- [Collected data]:
▬▬▬▬▬▬

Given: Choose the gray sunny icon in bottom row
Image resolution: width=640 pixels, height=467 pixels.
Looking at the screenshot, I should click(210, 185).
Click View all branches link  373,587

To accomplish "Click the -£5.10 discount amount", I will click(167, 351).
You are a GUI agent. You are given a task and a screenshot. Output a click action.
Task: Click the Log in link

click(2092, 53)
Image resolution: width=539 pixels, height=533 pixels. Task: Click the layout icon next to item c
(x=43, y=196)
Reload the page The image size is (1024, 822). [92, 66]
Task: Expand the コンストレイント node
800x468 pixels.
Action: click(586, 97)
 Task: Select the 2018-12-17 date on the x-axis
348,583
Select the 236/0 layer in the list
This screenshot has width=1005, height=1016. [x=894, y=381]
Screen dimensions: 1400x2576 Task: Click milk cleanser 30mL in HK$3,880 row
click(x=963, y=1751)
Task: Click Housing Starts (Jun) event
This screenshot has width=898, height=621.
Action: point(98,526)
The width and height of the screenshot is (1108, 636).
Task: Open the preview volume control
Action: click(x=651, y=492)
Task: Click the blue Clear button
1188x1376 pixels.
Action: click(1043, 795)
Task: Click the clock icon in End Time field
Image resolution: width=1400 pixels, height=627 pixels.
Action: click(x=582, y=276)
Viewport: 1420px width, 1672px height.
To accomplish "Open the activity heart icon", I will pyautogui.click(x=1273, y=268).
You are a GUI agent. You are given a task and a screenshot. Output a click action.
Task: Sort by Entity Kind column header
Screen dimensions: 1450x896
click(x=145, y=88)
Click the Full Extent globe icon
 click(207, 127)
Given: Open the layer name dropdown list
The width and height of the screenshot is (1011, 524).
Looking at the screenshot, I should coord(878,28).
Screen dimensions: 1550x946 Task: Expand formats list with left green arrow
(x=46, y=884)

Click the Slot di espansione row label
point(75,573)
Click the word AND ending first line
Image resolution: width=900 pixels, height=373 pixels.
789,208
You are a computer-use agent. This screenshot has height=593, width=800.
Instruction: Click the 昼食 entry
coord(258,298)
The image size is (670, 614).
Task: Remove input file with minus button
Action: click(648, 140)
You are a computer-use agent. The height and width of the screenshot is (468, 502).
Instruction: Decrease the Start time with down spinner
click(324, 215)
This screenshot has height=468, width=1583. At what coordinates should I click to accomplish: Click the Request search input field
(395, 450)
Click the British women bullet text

▬▬▬▬▬▬

- [Exercise directions]: Once you reach the line that contains "Screen dimensions: 1550x946", print it and every line after it exactly as written, stopping at the last line of the records and adding nothing.

- [Expected output]:
Screen dimensions: 1550x946 Task: Expand formats list with left green arrow
(x=46, y=884)

Click the Slot di espansione row label
point(75,573)
Click the word AND ending first line
Image resolution: width=900 pixels, height=373 pixels.
789,208
You are a computer-use agent. This screenshot has height=593, width=800.
Instruction: Click the 昼食 entry
coord(258,298)
The image size is (670, 614).
Task: Remove input file with minus button
Action: click(648, 140)
You are a computer-use agent. The height and width of the screenshot is (468, 502).
Instruction: Decrease the Start time with down spinner
click(324, 215)
This screenshot has height=468, width=1583. At what coordinates should I click to accomplish: Click the Request search input field
(395, 450)
Click the British women bullet text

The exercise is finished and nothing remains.